What is needed is a word-for-word copy of the lines below from the one with "Where should I" through the one with "Inspect the Shape of Spike material icon", both included, with every picture left out.

SOURCE MATERIAL -
------------

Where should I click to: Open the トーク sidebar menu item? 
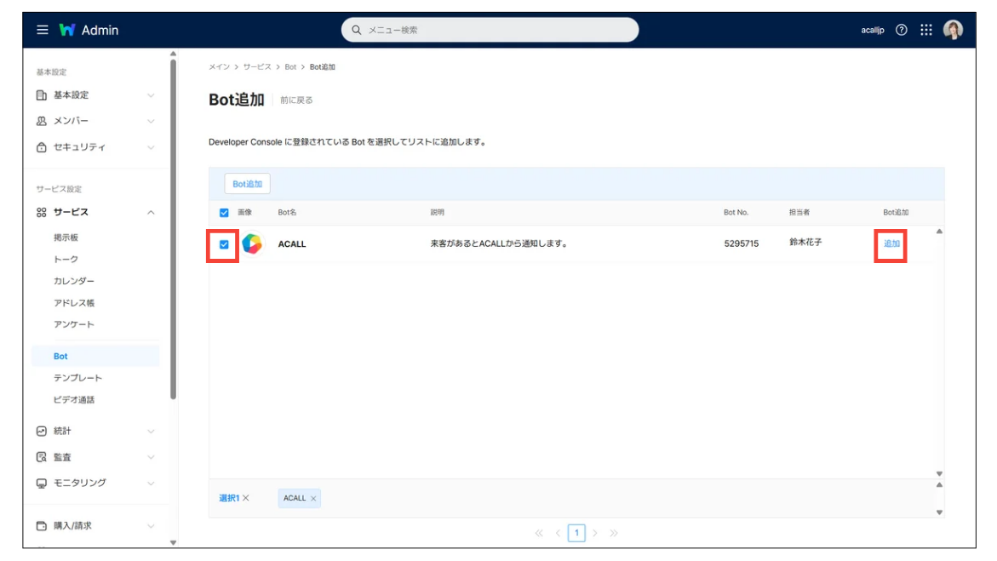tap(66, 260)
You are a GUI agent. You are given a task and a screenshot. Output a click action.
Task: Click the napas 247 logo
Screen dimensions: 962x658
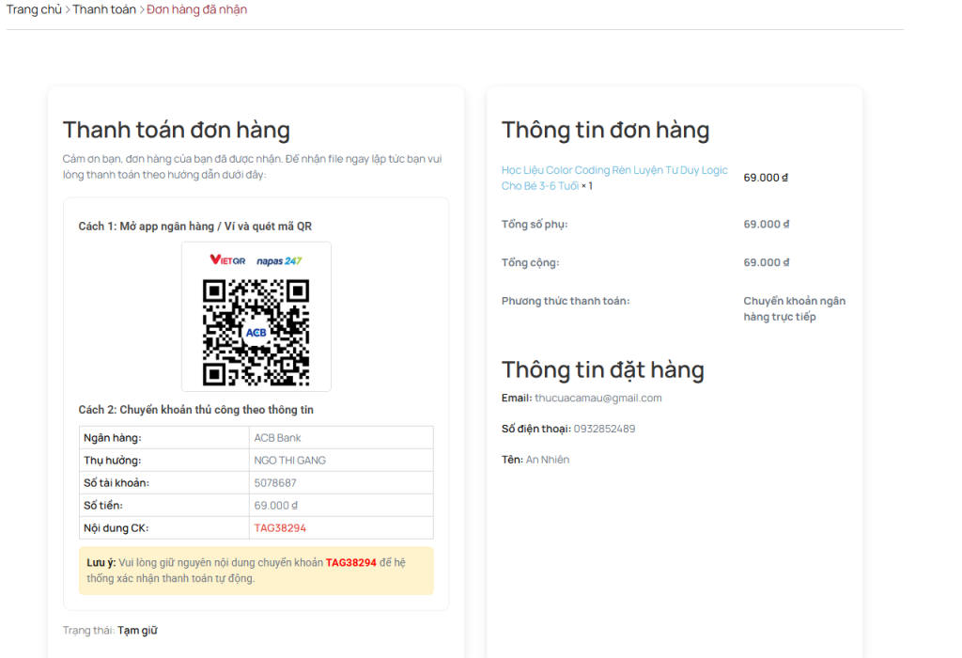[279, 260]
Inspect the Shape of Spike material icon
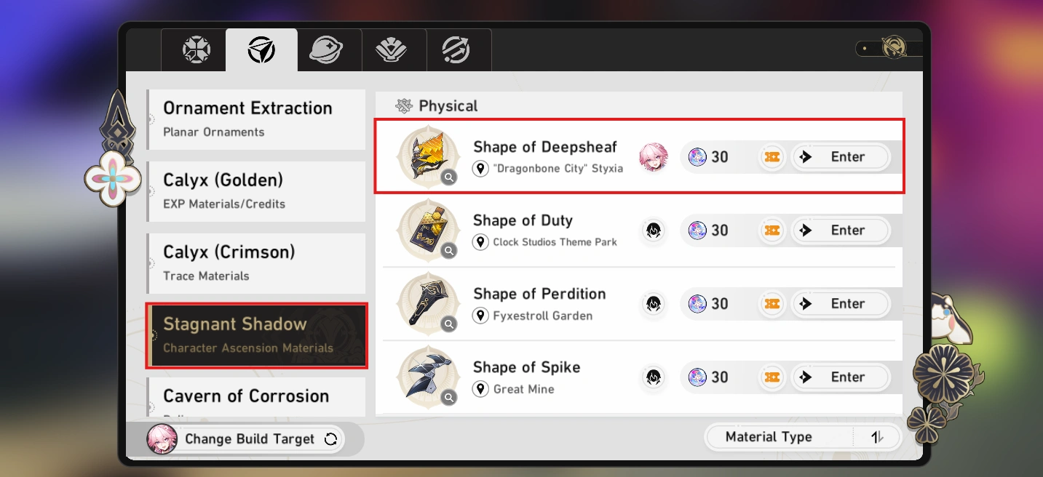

------------

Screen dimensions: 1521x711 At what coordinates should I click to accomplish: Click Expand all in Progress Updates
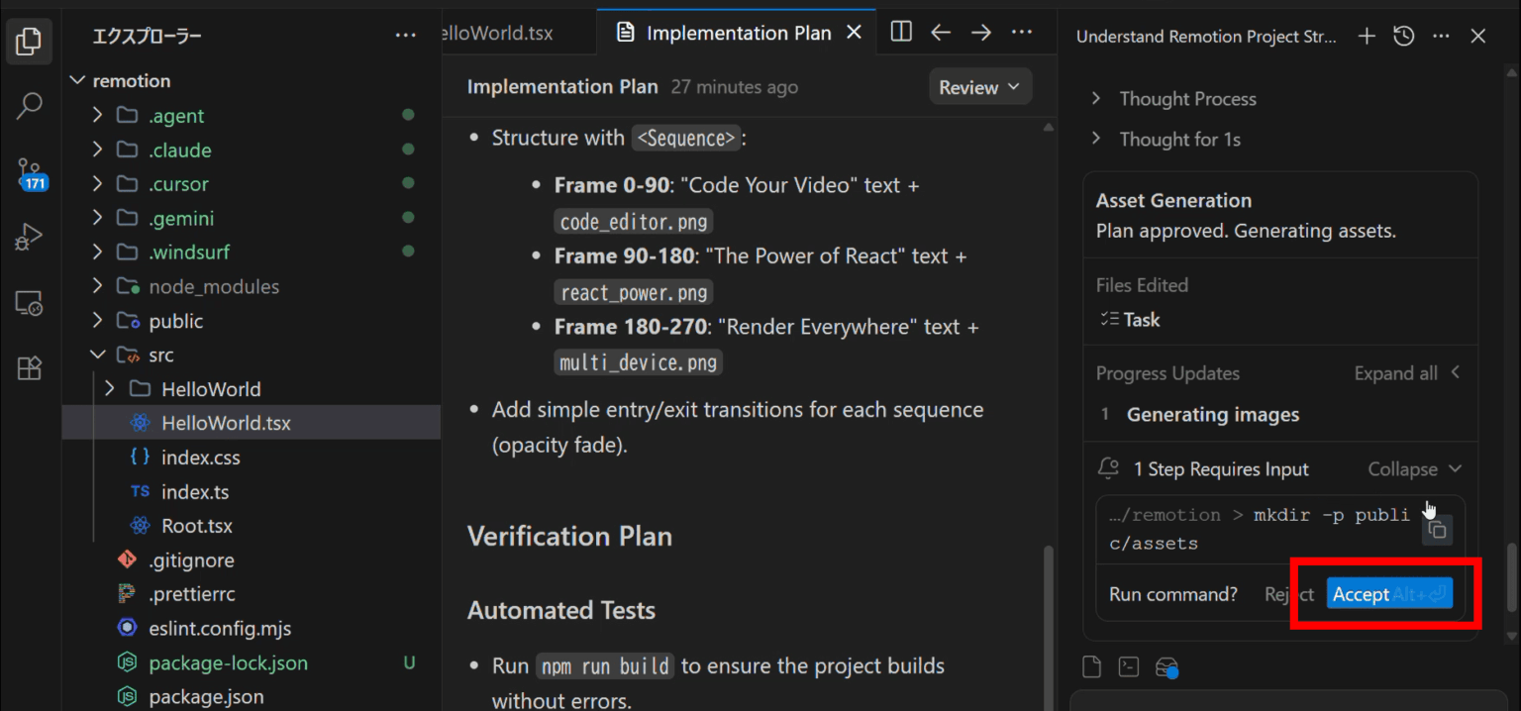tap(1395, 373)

------------

REPLY TO THE EXERCISE -
Where should I click to: Open the トーク sidebar menu item? 
tap(66, 260)
You are a GUI agent. You are given a task and a screenshot. Output a click action.
Task: Click the napas 247 logo
Screen dimensions: 962x658
[279, 260]
Inspect the Shape of Spike material icon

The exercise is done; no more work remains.